I was about to give up and head back when I noticed the crumbling foundations of a stone house—barely noticeable amongst the rocks. It was the house. I was sure of it. But the walls were gone, almost leveled to the ground. We’d come here for nothing.
A figure in a cowboy hat and checked shirt walked towards us, his shadow crossing the reddish dirt. He was tall—taller than most people you see. My father. I'd never seen him in anything but a suit before. He stepped in front of me, tipping his hat up. "Cassie. You were a trick to find."
"Andy? I thought you were going to meet us at Batopilas tomorrow."
He shrugged. "I came early.”
“Okay.” I tried not sound peeved. It was hard enough trying to find a needle in a haystack without my father being here. “This is Molandah, anyway.”
Andy shook her hand. “A distant cousin of Cassie’s—on Cassie’s mom’s side of course—right?”
“Right,” Molly said awkwardly.
“You two aren’t here on your own, are you?”

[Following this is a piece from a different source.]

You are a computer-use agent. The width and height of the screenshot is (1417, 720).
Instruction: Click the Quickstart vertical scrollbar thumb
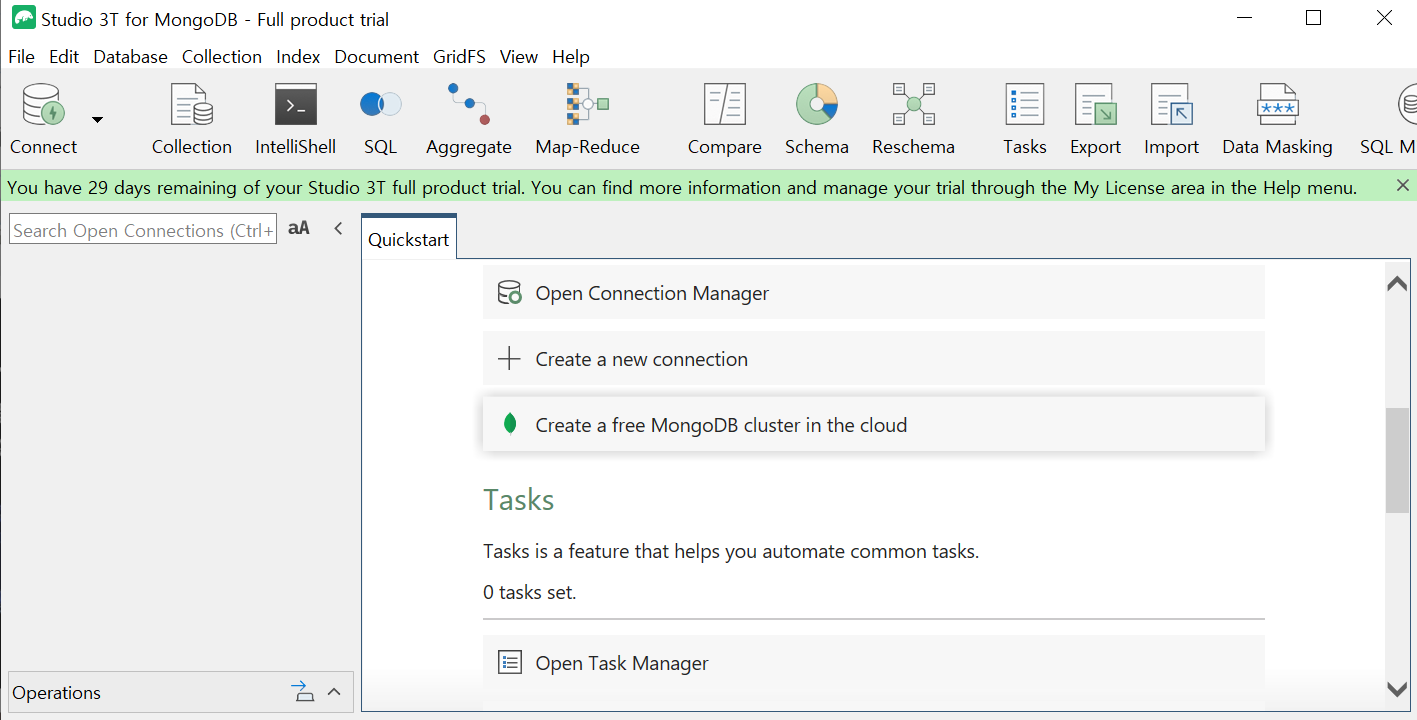pyautogui.click(x=1396, y=460)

I pointed downstream. “The boys are down there somewhere.”
I glanced helplessly at Molly and walked with him back to Zach, Emerson and Parker. They jumped up and shook Andy’s hand as I introduced them.

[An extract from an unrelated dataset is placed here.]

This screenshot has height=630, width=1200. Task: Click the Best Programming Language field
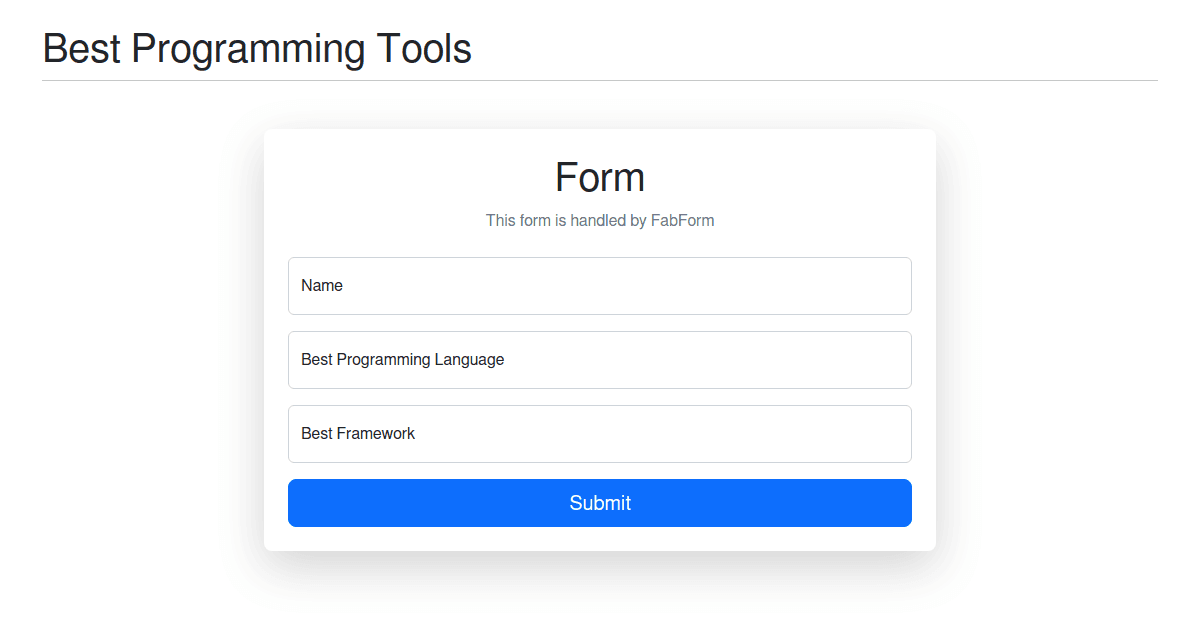coord(600,359)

My father folded his arms. "Have you lot had lunch? Shout you all at the local hotel."
We trekked back to Urique and lunched on tortillas at an outdoor eatery, shaded by the abundant trees on the main street.
Zach smacked his lips. “Those were good.” He politely thanked my father and then suggested everyone leave me alone with him for a catch up.”
Parker yawned. “Done deal. I feel like a siesta.”
They stood and left the table, Molly shooting me a sympathetic smile. I’d told her how uncomfortable I was whenever I had conversations with my father.
Andy asked the waiter for tea with lime, without asking if I even liked tea or lime. In truth, I hadn’t had a single hot drink since the escape from the dollhouse. I couldn’t bear the thought of it.
He stirred his tea. "So your mother tells me that you and Zach are an item?"
I blushed. "We're good friends."
"And his family are the Batistes?"
"Yeah. From Miami. Just not the part of Miami I grew up in."
"Yeah… yeah." Andy had a habit of answering that to things I said. It always felt as though he were asking questions to be polite, without being interested in the answers.
"I must apologize for not getting over to Miami to see you sooner."
"It's okay," I said clumsily. "You did make the trip out to Australia."
His eyes looked pained. "You were barely speaking back then. I think you barely knew I was there."
"I kind of closed up for a while there. Trying to process everything I guess."
He was silent for a time, studying me. I grew uncomfortable. He'd never paid me too much attention before. Barely seconds used to pass before he was staring off into the distance or taking a phone call. Even here, out in the middle of what seemed a wilderness to me, there was that strangeness.
I peeled the skin off the wedge of lime that sat next to my cup of tea, unsure of what to say next.
“You look so much like your mother,” he said finally. “You sound like her too, the way you put a sentence together.”
“Is that a bad thing?” Immediately, I wished I’d kept my mouth shut.
“No, it’s not a bad thing. It’s a good thing. Your mom is a lot cleverer than I’ll ever be.”
“You’re a hotshot lawyer. You must be full of smarts.” I managed a smile.
“You know what they say about lawyers. They’re
full of it
all right.” He chuckled at his own joke.
“So what are your plans for the next few days?” I asked him. “Are you actually going to be staying in Copper Canyon?”